In Bolivia, the ties between corruption and the economy are so numerous that they often go unnoticed due to their normalization: bribes, kickbacks, clientelism, embezzlement, rigged bidding processes, among others. Every day, millions of dollars move in cash and in the form of favors convertible into money. It is not common goods or services that are traded, but privileges, advantages, and influence that are trafficked.

Because of all this, we must ask: what role does corruption play in the current economic crisis? Is it a root cause? Are economic policies with a clear and explicit anti-corruption focus necessary?

Let’s start by refreshing our memory. Corruption means the abuse of public power. This implies that the corrupt are vested with authority. In our country, the main players are political power and judicial power. Although the lack of independence between these public bodies is nothing new, today they are more intertwined and colluded than ever.

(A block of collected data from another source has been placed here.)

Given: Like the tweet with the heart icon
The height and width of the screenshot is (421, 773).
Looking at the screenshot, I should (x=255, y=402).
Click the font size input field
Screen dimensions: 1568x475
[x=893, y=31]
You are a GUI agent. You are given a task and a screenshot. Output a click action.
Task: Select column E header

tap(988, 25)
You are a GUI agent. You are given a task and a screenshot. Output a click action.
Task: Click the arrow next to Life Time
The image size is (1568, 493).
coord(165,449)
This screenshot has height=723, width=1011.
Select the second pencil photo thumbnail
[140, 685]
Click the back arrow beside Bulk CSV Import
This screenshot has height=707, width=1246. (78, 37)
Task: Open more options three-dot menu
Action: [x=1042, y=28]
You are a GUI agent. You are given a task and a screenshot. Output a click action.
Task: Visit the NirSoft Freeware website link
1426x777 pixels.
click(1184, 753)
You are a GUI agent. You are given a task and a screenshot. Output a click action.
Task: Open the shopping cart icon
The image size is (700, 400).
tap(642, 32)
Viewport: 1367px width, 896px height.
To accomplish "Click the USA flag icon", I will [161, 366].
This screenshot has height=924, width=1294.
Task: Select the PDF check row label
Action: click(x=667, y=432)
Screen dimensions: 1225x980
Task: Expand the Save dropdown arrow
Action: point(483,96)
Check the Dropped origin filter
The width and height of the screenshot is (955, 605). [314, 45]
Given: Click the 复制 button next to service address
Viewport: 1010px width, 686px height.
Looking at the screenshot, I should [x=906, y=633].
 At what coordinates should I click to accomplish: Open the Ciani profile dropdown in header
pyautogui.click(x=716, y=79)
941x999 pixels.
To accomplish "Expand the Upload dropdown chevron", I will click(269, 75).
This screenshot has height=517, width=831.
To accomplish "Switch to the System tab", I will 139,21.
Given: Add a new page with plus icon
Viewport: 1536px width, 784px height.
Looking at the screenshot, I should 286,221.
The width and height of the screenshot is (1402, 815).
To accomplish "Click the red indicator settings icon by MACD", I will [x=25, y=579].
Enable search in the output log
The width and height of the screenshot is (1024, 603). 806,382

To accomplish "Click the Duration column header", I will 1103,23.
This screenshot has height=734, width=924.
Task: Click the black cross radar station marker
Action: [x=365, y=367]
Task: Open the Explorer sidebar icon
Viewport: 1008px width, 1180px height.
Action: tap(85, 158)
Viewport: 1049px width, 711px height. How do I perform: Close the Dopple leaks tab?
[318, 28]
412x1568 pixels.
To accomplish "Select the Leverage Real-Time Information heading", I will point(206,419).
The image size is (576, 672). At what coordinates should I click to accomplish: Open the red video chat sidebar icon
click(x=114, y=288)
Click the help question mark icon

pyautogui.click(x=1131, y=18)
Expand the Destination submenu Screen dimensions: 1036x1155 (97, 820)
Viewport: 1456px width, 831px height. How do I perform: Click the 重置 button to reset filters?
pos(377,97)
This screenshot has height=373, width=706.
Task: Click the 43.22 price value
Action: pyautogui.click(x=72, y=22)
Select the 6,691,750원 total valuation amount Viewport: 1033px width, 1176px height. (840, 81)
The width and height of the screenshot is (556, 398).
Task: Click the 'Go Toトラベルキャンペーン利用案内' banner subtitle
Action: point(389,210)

From an economic theory perspective, it is recognized that corruption generates inefficiency, discourages investment, and weakens institutions. It negatively affects development and economic growth. It is not always the main cause of a crisis. In fact, what is currently happening in the country is a direct consequence of inefficiencies in the management of hydrocarbons. It is not entirely attributable to corruption, but it is also not a secondary factor. The most costly decisions for the national economy did not follow economic logic but political calculations disguised as economic policies. The insistence on lavishly spending dollars on “white elephants” and fuel imports was not an economic decision but one motivated by shady deals, inflated prices, and political alliances. Fixed prices and the frozen exchange rate were also clientelist and prebendal measures shaped by political and electoral calculations. The result: corruption everywhere you look.

The justice system has handled hundreds of corruption cases, but the outcomes are disappointing. In 2024, the Vice Ministry of Transparency reported 958 criminal cases, but only 67 ended in convictions. Barely seven convictions for every 100 corruption crimes. But there is something worse: the emblematic sentences do not affect current authorities; they target previous governments. In other words, the justice system does not fight corruption—it is used as a tool to criminally pursue the current government’s political enemies.

In terms of drug trafficking, the picture is bleak. Of the 3,356 people arrested under Law 1008 last year, only a small fraction ended up in court. The La Paz Prosecutor’s Office reported 105 convictions, while Beni reported 60. For other departments, the data is scarce and scattered, but statistical trends suggest that only 10% of those arrested are prosecuted.

Most of those punished are not big fish or cartel leaders, but young people from poor neighborhoods and students caught with a few grams of marijuana. They serve sentences of ten years or more, while the real operators remain unpunished, protected by political, judicial, and economic power. These unfortunate individuals, besides being stigmatized by society, are not even considered for humanitarian pardons. They are the perfect scapegoats used to simulate justice and cover up organized crime.

These injustices force us into urgent reflection: harsher sentences alone are not an effective anti-corruption strategy. In such a corrupted judicial system, more prison time could actually worsen political persecution and fill prisons with innocent people. What is needed is not a heavier hand, but real justice: impartial, restorative, and depoliticized.

With these considerations in mind, let’s return to the initial questions. Corruption does not fully explain the economic crisis, but it does exacerbate and perpetuate it. It consolidates the power of those who make decisions without accountability, strengthens networks of impunity, and undermines any attempt at reform. That is why economic policies must include an anti-corruption focus. But not just any approach—it must be one that tackles the root of the problem: the concentration of power and the use of the justice system as both a political weapon and a shield for drug trafficking.

Fighting corruption is an economic necessity. If we want to emerge from the crisis without reproducing its causes, we must begin by restoring the rights of the unjustly imprisoned, rebuilding the justice system, and rescuing politics from the mire in which it is sinking.